Google today said that over time it will switch to using the mobile versions of websites, instead of desktop versions, in order to rank them for search results, thus making its search index more mobile-first.

So far, the company has started experimenting; the shift could take some time.

“Although our search index will continue to be a single index of websites and apps, our algorithms will eventually primarily use the mobile version of a site’s content to rank pages from that site, to understand structured data, and to show snippets from those pages in our results,” Google product manager Doantam Phan wrote in a blog post. “Of course, while our index will be built from mobile documents, we’re going to continue to build a great search experience for all users, whether they come from mobile or desktop devices.”

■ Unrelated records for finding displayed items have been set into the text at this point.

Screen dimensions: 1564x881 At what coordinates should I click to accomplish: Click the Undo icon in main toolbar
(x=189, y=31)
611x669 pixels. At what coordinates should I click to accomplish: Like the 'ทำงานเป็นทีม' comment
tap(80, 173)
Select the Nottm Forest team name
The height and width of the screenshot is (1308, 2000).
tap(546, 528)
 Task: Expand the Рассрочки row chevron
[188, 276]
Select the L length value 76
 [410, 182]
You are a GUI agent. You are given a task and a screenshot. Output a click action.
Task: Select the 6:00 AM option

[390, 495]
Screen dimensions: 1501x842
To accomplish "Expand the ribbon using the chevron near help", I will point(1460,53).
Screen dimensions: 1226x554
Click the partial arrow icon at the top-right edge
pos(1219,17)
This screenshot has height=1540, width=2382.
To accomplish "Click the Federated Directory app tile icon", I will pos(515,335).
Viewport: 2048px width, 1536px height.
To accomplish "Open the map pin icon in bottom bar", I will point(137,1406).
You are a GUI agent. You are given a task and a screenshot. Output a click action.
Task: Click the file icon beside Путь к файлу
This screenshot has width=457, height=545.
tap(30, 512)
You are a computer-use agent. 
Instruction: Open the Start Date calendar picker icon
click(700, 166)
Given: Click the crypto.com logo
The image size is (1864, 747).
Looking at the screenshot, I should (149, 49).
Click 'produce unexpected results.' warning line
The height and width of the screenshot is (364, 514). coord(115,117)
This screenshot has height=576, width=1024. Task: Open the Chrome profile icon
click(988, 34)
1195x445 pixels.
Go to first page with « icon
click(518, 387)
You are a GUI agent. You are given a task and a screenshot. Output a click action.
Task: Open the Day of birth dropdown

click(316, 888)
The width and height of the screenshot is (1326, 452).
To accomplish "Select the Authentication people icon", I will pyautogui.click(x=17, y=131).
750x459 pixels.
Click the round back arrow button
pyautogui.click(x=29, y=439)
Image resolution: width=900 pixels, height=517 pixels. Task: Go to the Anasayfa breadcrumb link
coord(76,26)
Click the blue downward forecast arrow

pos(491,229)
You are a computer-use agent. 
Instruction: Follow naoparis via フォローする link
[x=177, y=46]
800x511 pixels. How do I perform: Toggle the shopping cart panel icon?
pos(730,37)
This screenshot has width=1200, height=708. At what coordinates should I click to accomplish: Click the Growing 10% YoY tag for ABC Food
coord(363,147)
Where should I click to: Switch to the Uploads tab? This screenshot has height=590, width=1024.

This comes after Google has taken several steps to improve the experience of search on mobile devices. In November 2014 Google started marking pages as mobile-friendly in mobile web search results. In February 2015, Google said that within two months it would start using mobile-friendly as a ranking signal (aka Mobilegeddon). Most recently, in March, Google said that in May it would start ranking mobile-friendly sites even higher.

This is going further because it goes across the board, on mobile and desktop.

“We understand this is an important shift in our indexing and it’s one we take seriously,” Phan wrote. “We’ll continue to carefully experiment over the coming months on a small scale and we’ll ramp up this change when we’re confident that we have a great user experience.”